Alphons, Union Minister for Tourism, told The Indian Express: “I have pleaded with my senior ministers in the cabinet to give a one-time exception for Kerala because the state desperately needs assistance and money for rebuilding. Kerala has contributed so much to India, in terms of foreign remittance and foreign exchange through numerous Keralites working abroad, and through tourism.”
“The (government) policy never said ‘no foreign aid’. If there was a clear policy against foreign assistance, it would have been clearly mentioned in the 2016 national disaster management policy,” he said.
He said Kerala requires “huge amount of money” because there are more than 1.3 million people in relief camps and more than two lakhs houses have been damaged. “People need to go back to their houses, the cleaning itself will require a lot of money. People who were living on one cow or goat have lost everything.

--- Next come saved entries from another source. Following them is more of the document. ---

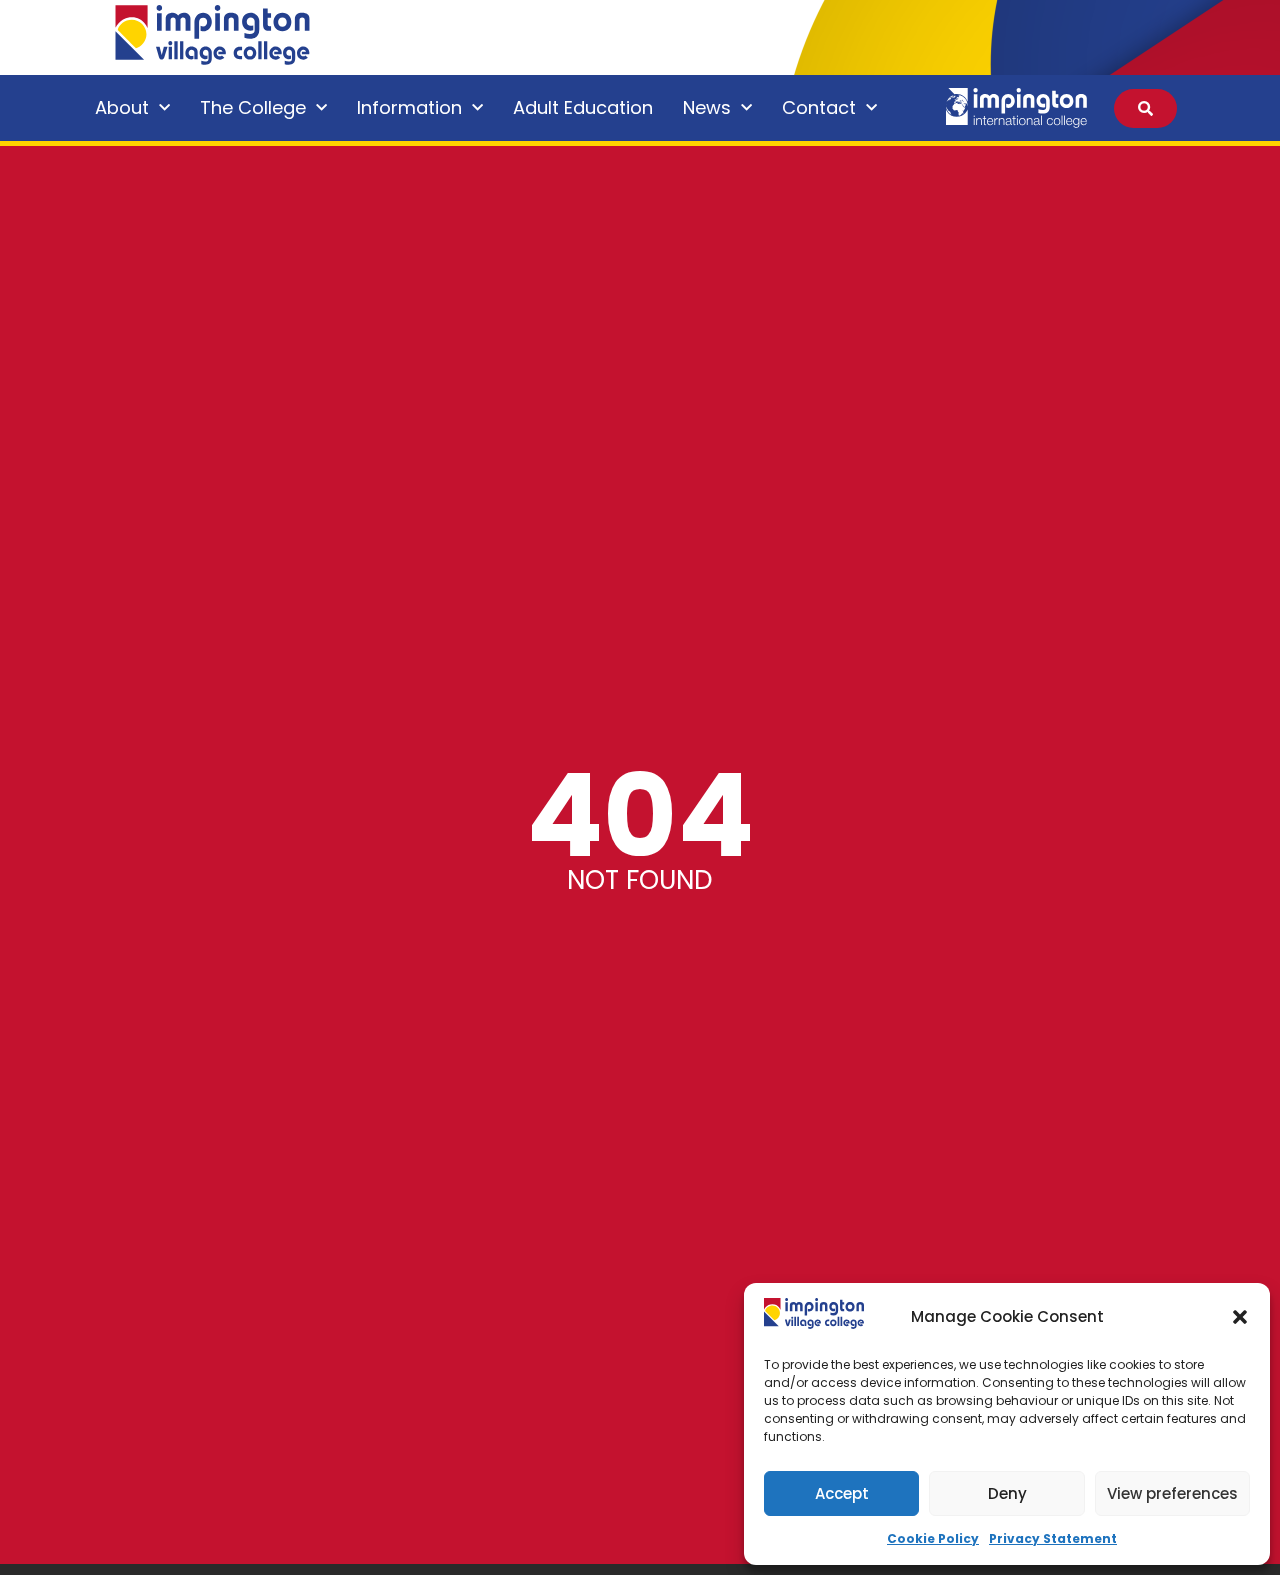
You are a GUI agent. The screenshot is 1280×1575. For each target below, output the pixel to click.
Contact (819, 107)
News (707, 107)
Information (409, 107)
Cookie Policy (933, 1538)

There are many who lost everything in this massive flood.”
He appealed to the rest of the country to help Kerala not “by just picking clothes from their wardrobes and sending them to Kerala, but be generous in writing cheques”.
Former Chief Minister Oommen Chandy also wrote a letter to Prime Minister Modi, asking him to “bring suitable modifications” to rules which prevent India from accepting the UAE aid offer.
Kerala’s BJP chief Sreedharan Pillai said there was no offer from the UAE. “This is the biggest lie of the century, spread by CPM and the Left Front (ruling front in Kerala). Officially, the UAE has announced 10 million UAE dirhams for relief works,” Pillai told The Indian Express.
According to Pillai, when there is an offer of assistance from other countries, it is the central authorities who have to take a stand. “If there is a change required, the authorities will make them,” he said.
As the debate raged, the European Union (EU) made an initial contribution of 190,000 euros in humanitarian aid funding to support the Indian Red Cross Society (IRCS) for immediate relief assistance.
“EU has allocated its initial contribution for relief assistance in Kerala. Aid, channelled through Indian Red Cross, will reach some of the most affected people,” Tomasz Kozlowski, EU Ambassador to India, said Thursday.
“The aid will directly benefit 25,000 from among the most affected people in some of the worst hit areas of the state,” the EU mission said in a statement.
While the Indian government is going by the policy of not accepting foreign aid for disaster relief that was framed after the tsunami hit India, former National Security Advisor and Foreign Secretary Shiv Shankar Menon said while the 2004 decision was to not accept foreign participation in relief, it could be accepted for long-term rehabilitation “case by case”.
“If memory serves, the 2004 decision was to not accept foreign participation in relief but accept it for long-term rehabilitation case by case. No rescue teams needing hand-holding and interpretation but yes to help rebuilding houses, bridges, roads etc. A way forward for Kerala?,” Menon tweeted.
Former Foreign Secretary Nirupama Rao too tweeted: “True that as country we can give rather than take assistance, but 80% of Indians in the Gulf are Malayalis. Offer of flood relief assistance from region must be treated with sensitivity. Saying no is simple, but for Kerala-in-crisis, it’s not so simple.”